* Work to do
Return the following lines word for word, leaving out the pictures.

....

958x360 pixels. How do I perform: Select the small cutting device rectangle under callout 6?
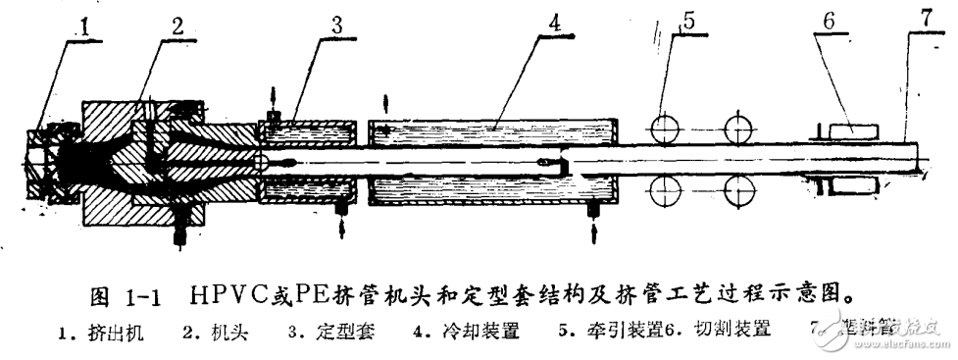pos(845,128)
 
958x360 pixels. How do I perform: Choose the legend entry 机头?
pos(227,333)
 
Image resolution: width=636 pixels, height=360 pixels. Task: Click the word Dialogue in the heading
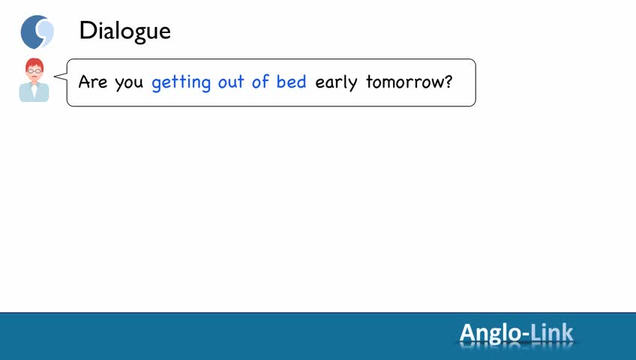pyautogui.click(x=125, y=32)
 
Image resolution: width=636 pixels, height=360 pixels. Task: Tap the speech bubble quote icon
pyautogui.click(x=38, y=32)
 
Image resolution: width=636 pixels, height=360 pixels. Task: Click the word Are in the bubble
pyautogui.click(x=93, y=82)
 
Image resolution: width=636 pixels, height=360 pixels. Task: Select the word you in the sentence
pyautogui.click(x=129, y=83)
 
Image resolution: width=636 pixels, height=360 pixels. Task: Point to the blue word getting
pyautogui.click(x=181, y=82)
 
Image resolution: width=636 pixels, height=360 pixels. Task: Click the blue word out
pyautogui.click(x=231, y=82)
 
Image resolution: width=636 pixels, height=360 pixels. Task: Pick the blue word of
pyautogui.click(x=260, y=81)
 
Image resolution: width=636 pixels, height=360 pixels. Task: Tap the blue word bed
pyautogui.click(x=291, y=81)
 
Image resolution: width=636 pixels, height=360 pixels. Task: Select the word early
pyautogui.click(x=336, y=82)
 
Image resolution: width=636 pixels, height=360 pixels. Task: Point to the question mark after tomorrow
pyautogui.click(x=448, y=81)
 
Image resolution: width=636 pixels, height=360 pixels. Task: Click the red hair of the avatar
pyautogui.click(x=34, y=63)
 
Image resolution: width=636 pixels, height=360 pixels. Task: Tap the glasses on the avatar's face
pyautogui.click(x=34, y=71)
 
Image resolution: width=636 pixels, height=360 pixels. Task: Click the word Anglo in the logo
pyautogui.click(x=490, y=334)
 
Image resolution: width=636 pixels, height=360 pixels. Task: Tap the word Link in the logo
pyautogui.click(x=552, y=332)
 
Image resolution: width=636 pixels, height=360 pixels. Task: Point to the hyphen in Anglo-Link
pyautogui.click(x=526, y=335)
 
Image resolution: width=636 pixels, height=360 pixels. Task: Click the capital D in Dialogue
pyautogui.click(x=88, y=31)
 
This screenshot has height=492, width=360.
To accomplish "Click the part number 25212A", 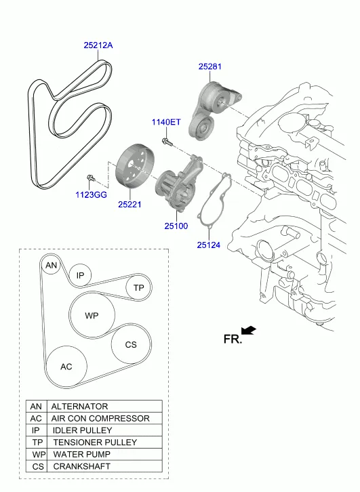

....

* Full answer
958x360 pixels. How do I perform: Select the small cutting device rectangle under callout 6?
pos(845,128)
 
958x360 pixels. How do I perform: Choose the legend entry 机头?
pos(227,333)
 
Image resolution: width=636 pixels, height=360 pixels. Task: Click the word Dialogue in the heading
pyautogui.click(x=125, y=32)
 
Image resolution: width=636 pixels, height=360 pixels. Task: Tap the speech bubble quote icon
pyautogui.click(x=38, y=32)
 
Image resolution: width=636 pixels, height=360 pixels. Task: Click the word Are in the bubble
pyautogui.click(x=93, y=82)
 
Image resolution: width=636 pixels, height=360 pixels. Task: Select the word you in the sentence
pyautogui.click(x=129, y=83)
 
Image resolution: width=636 pixels, height=360 pixels. Task: Point to the blue word getting
pyautogui.click(x=181, y=82)
 
Image resolution: width=636 pixels, height=360 pixels. Task: Click the blue word out
pyautogui.click(x=231, y=82)
 
Image resolution: width=636 pixels, height=360 pixels. Task: Pick the blue word of
pyautogui.click(x=260, y=81)
 
Image resolution: width=636 pixels, height=360 pixels. Task: Tap the blue word bed
pyautogui.click(x=291, y=81)
 
Image resolution: width=636 pixels, height=360 pixels. Task: Select the word early
pyautogui.click(x=336, y=82)
 
Image resolution: width=636 pixels, height=360 pixels. Task: Point to the question mark after tomorrow
pyautogui.click(x=448, y=81)
 
Image resolution: width=636 pixels, height=360 pixels. Task: Click the red hair of the avatar
pyautogui.click(x=34, y=63)
 
Image resolution: width=636 pixels, height=360 pixels. Task: Tap the glasses on the avatar's face
pyautogui.click(x=34, y=71)
 
Image resolution: width=636 pixels, height=360 pixels. Task: Click the word Anglo in the logo
pyautogui.click(x=490, y=334)
 
Image resolution: width=636 pixels, height=360 pixels. Task: Tap the word Link in the logo
pyautogui.click(x=552, y=332)
 
Image resolution: width=636 pixels, height=360 pixels. Task: Point to the hyphen in Anglo-Link
pyautogui.click(x=526, y=335)
 
Image resolution: width=636 pixels, height=360 pixels. Task: Click the capital D in Dialogue
pyautogui.click(x=88, y=31)
 
This screenshot has height=492, width=360.
To accomplish "Click the part number 25212A", 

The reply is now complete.